Lol, I feel you, I also inherited a DD clinic.

Thanks for your suggestion! The patient lives at home. The patient allows transients to use the patient's home as a drug den/flop house, too, something the patient has always done but is now at risk of exploitation.

APS did mention the group home idea, but there isn't much availability around here from what I'm told. To further complicate matters, this patient has sex offender status from many years ago. The patient doesn't remember why, and the patient isn't a danger to anyone for the several years I've known the patient. But the result is group homes don't want the patient. And since this patient refuses care anyways due to lack of insight and capacity, that seems to suit everyone but the patient and his treatment team just fine. The patient also can't be placed anywhere without a guardian, as the patient just gives a blank look and says "I'm fine" to any question. I'm going to have to escalate and get more social work help, because the 4 SW on my team haven't been able to make any progress.

 

[Stagg737]

Thanks!
Yeah, the lead social worker has already requested an appeal which will supposedly happen, but I'm not confident anything will change. In fact, APS and the DPI indicated without outright saying it that an appeal probably won't matter. We had a meeting with the DPI, APS, staff, our social workers, and the home health that tried to assist the patient. The meeting went nowhere - my team saying this patient is going to worsen and eventually die without a guardian and long-term nursing care because the patient lacks capacity, and the APS team disagreeing with the thorough evaluations and saying "the patient says he's fine and he looks ok" with nothing to back it up other than the naive/lazy APS social worker's opinion. I think they are pretty much directed to do nothing if possible. They asked our social workers to find services in the community to provide the care a long term care facility would do 24/7. So the meeting ended up in a stalemate, as 24/7 nursing community care doesn't exist.

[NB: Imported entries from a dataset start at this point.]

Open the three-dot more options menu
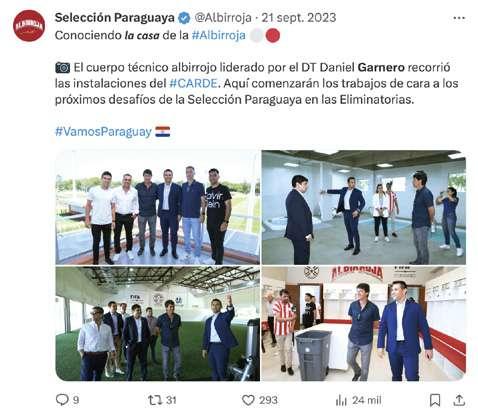Viewport: 478px width, 419px height. pos(459,18)
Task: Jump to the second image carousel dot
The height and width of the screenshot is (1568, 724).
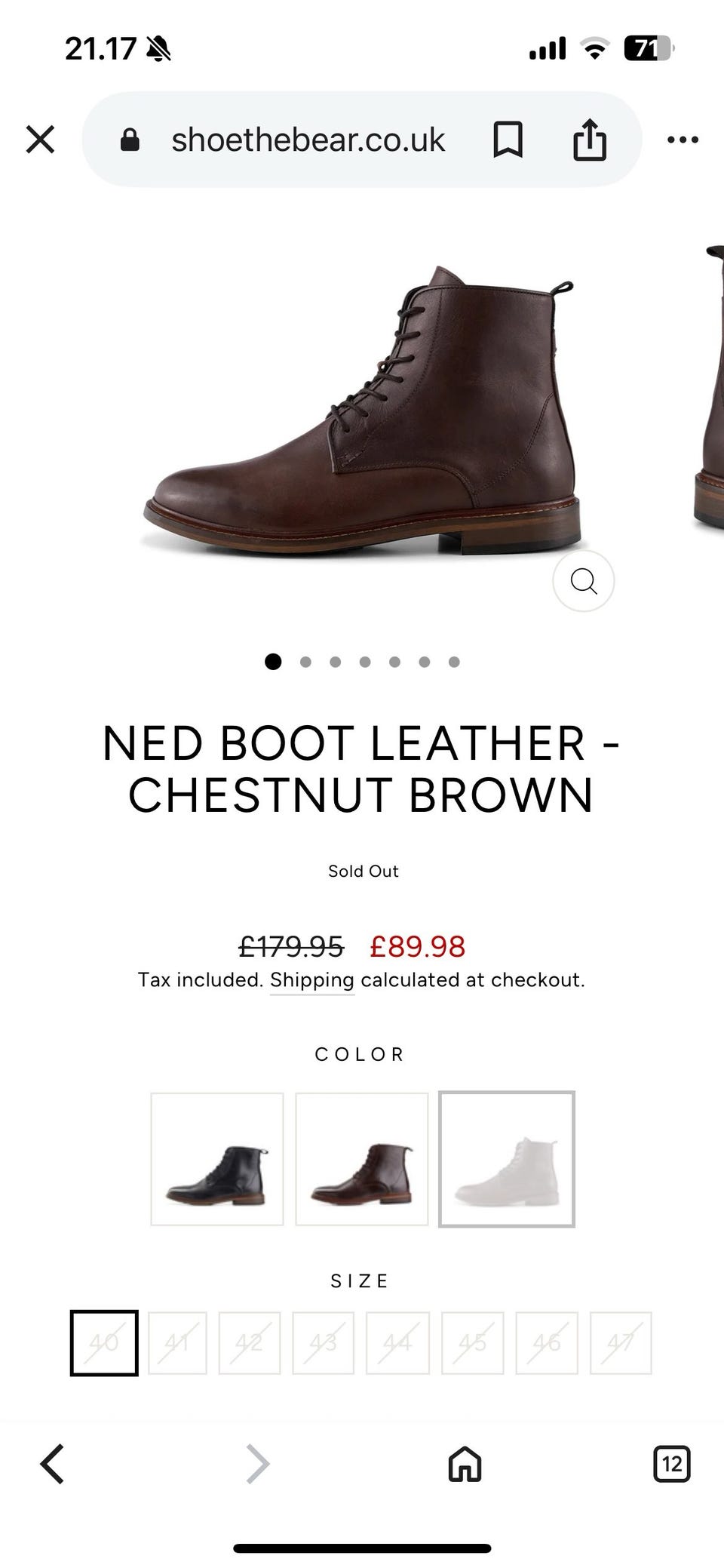Action: click(x=305, y=662)
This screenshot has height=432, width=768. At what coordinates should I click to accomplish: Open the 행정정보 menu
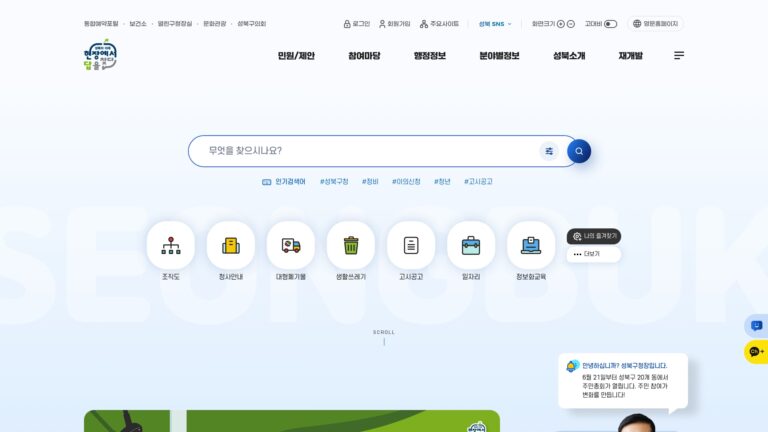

I appreciate the suggestions of next going to the OIG and Civil Rights Office! I may also look into getting our congress person involved. Doing these things is going to cause an unholy ****storm for rocking the boat and eat up my already limited clinic time, and I'm certain it's all going to get blamed on me somehow. My facility leadership is basically MIA or doesn't know what to do either. I'm probably going to give them a heads up and say "I'm about to go to OIG, let's get our ducks in a row" to get their attention, if that is possible. It's extremely frustrating and worrying.

You’re at a VA right? How are the medical teams justifying discharging this individual who is refusing to take meds and clearly has multiple episodes of non-compliance leading to deteriorating medical condition? This patient would literally just live at our VA due to the ongoing profound lack of self-care…

 

[wolfvgang22]

You’re at a VA right? How are the medical teams justifying discharging this individual who is refusing to take meds and clearly has multiple episodes of non-compliance leading to deteriorating medical condition? This patient would literally just live at our VA due to the ongoing profound lack of self-care…

That's a good question for the inpatient hospitalitist. I indeed had hoped they wouldn't discharge my clinic patient home when the patient would inevitably be hospitalized due to uncontrolled diabetes.

The patient was indeed hospitalized several weeks ago for nausea and vomiting related to uncontrolled diabetes. Unfortunately, no one told me my outpatient was hospitalized. They stabilized the patient, then discharged the patient with no insulin because the patient cannot monitor blood sugar or take the insulin due to lack of insight and didn't consult us.

EDIT: I'm wrong, they did consult us. My department chief told the inpatient team on my day off that the patient lacks capacity and cited the TWO psychological testing consults stating that. So now I'm going to ask them to address this issue so they don't discharge patients like this again. Hopefully.